Please restate exactly the lines from the one holding "Task: Click the Создать backup button" to the end of the material, including both ends and excluding every picture.

Task inputs ▸
-- Opening Marker --

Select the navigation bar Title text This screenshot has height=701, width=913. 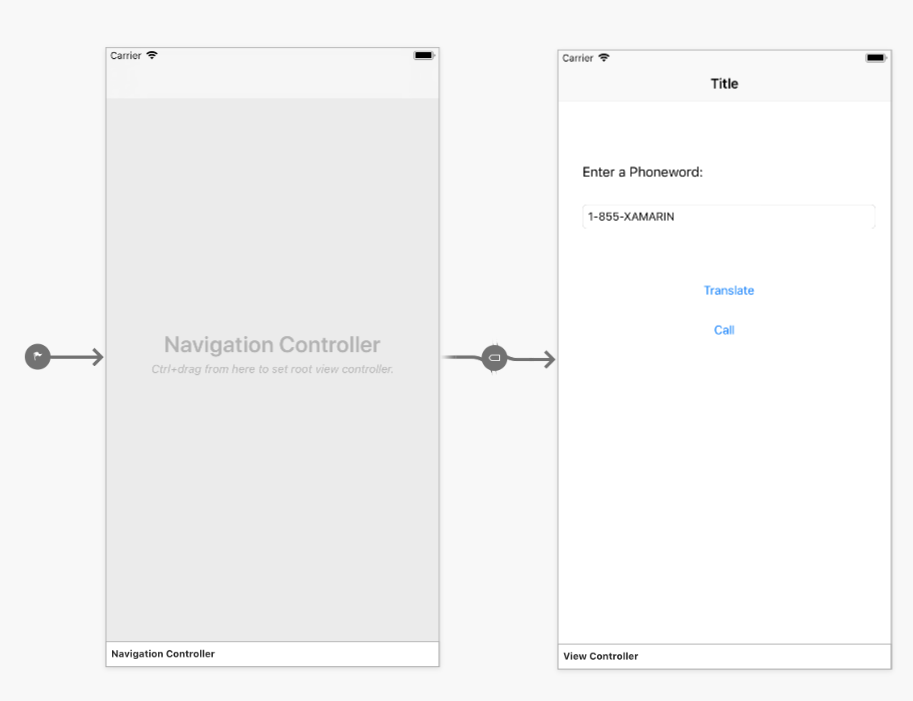pyautogui.click(x=724, y=83)
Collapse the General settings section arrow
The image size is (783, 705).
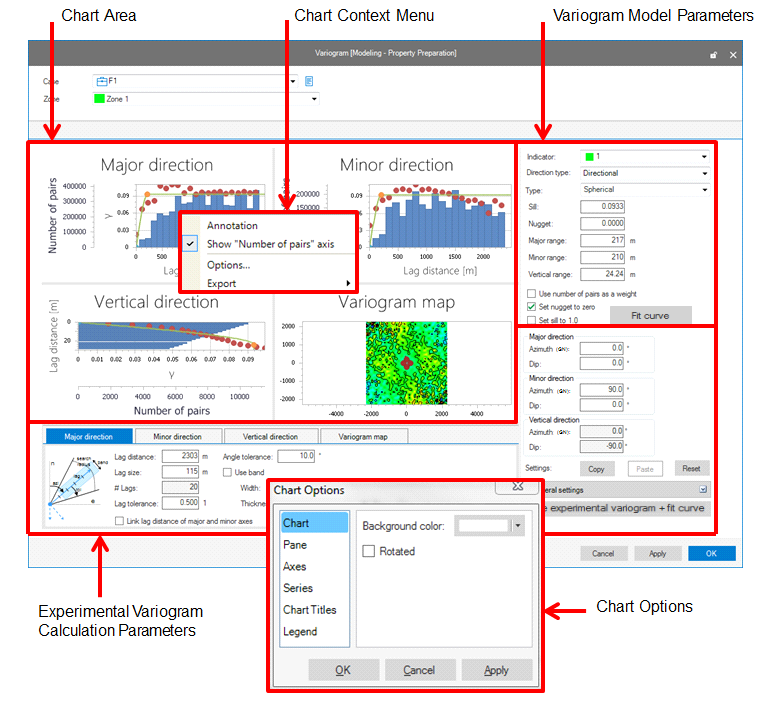pyautogui.click(x=703, y=490)
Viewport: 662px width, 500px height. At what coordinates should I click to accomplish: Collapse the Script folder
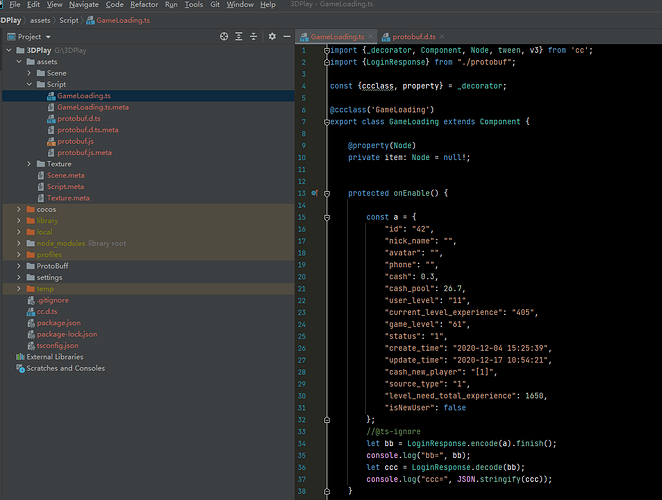click(x=30, y=85)
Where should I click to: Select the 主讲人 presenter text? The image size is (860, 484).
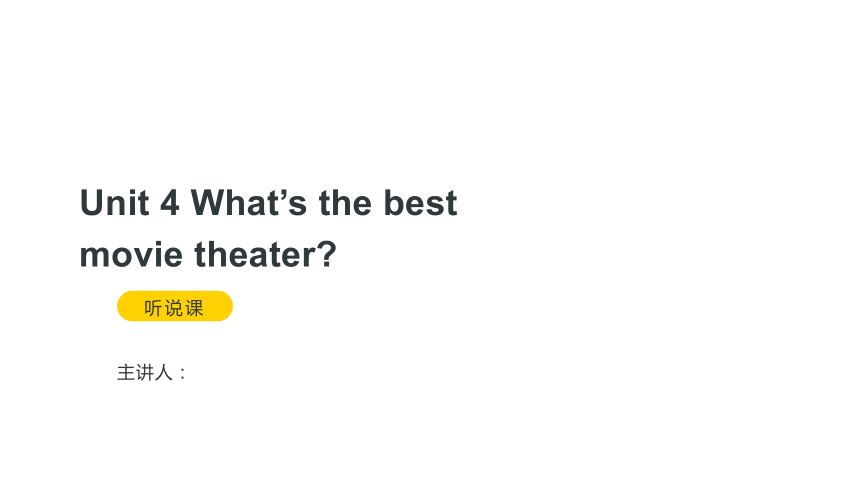pyautogui.click(x=152, y=373)
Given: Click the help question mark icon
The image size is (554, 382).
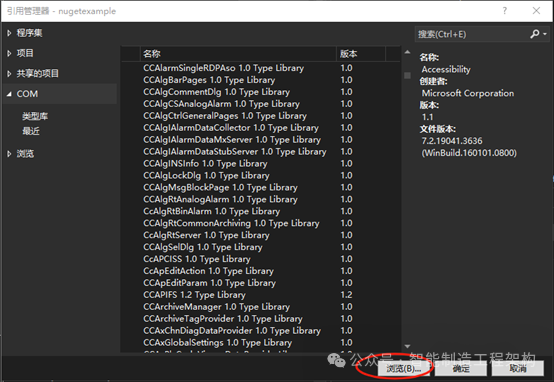Looking at the screenshot, I should (505, 11).
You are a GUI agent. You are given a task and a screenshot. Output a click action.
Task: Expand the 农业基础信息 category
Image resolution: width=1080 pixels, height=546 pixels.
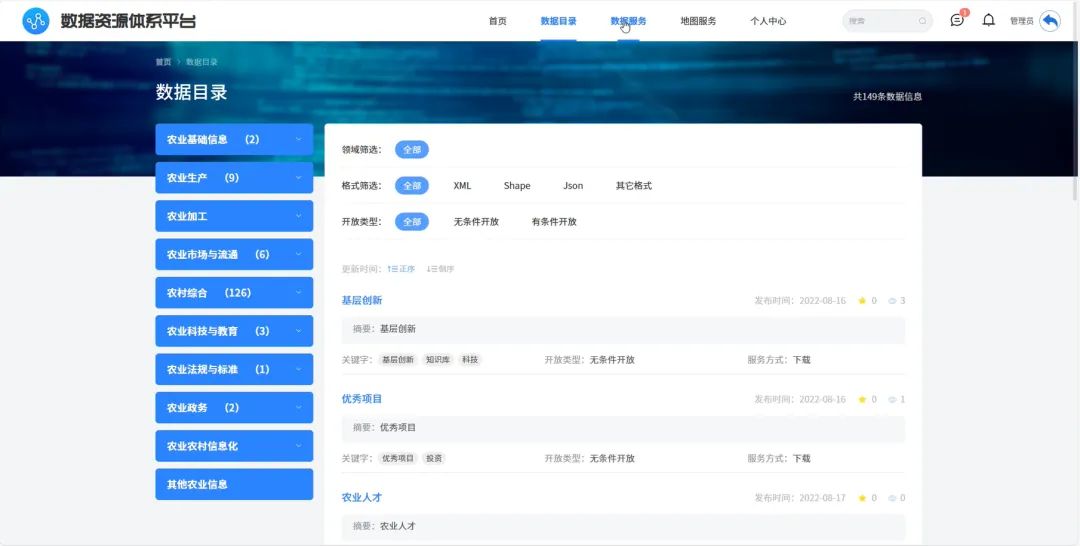pos(234,140)
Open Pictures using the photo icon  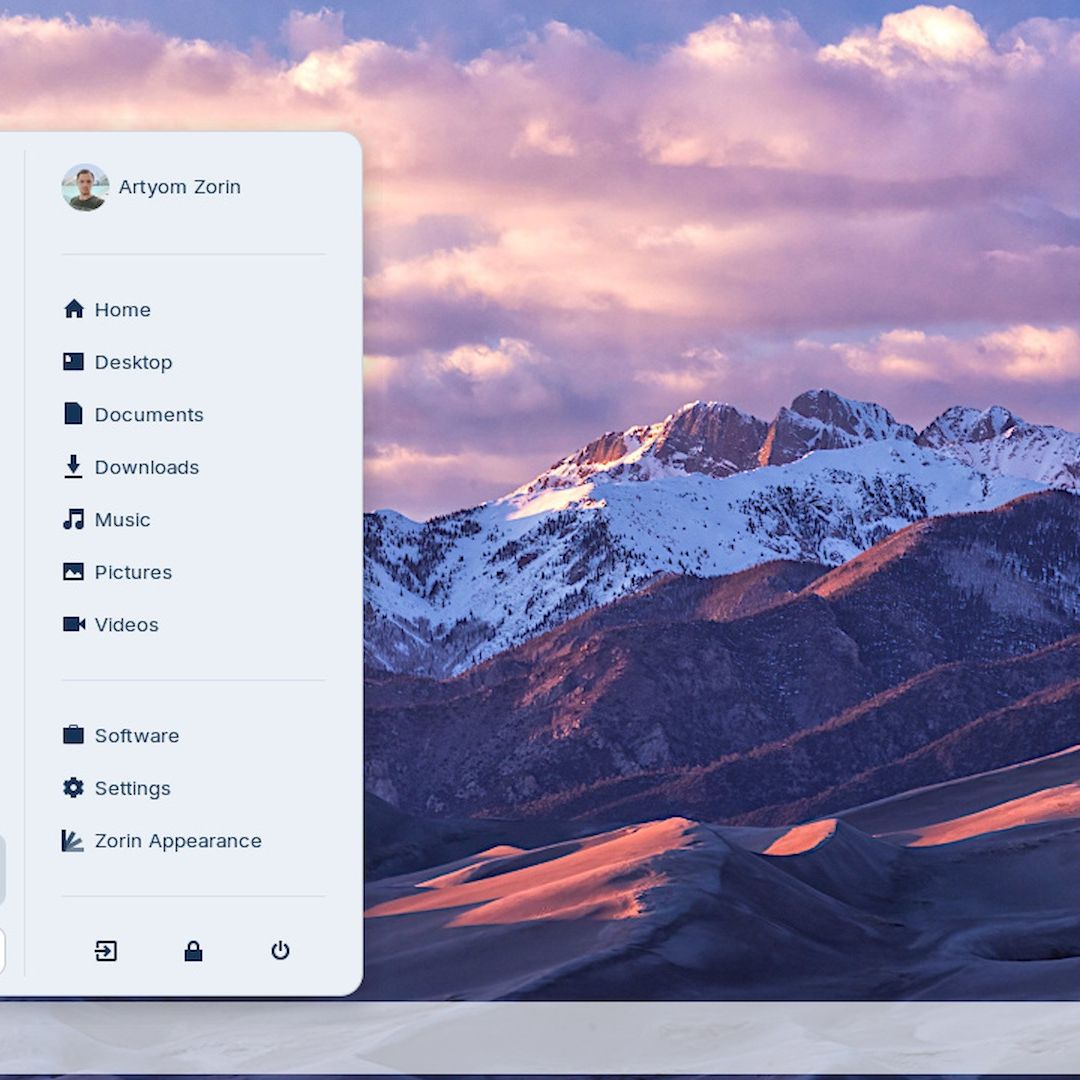(x=72, y=571)
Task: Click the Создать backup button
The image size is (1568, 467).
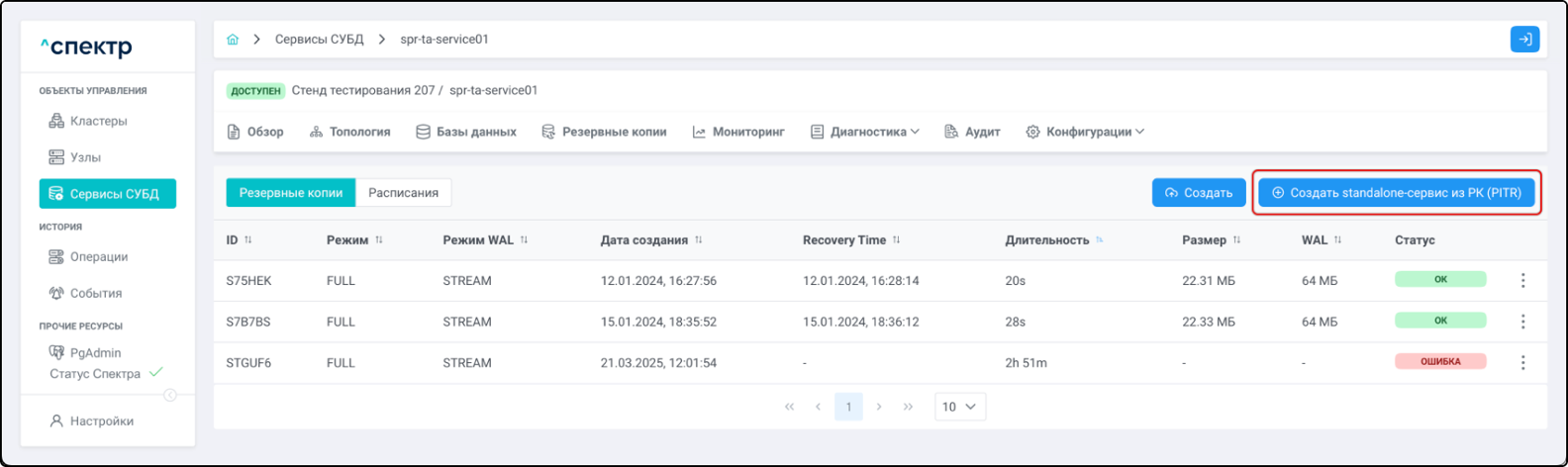Action: (x=1198, y=193)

-- Closing Marker --

Answer for the task ▸
Task: Click the Создать backup button
The image size is (1568, 467).
Action: (x=1198, y=193)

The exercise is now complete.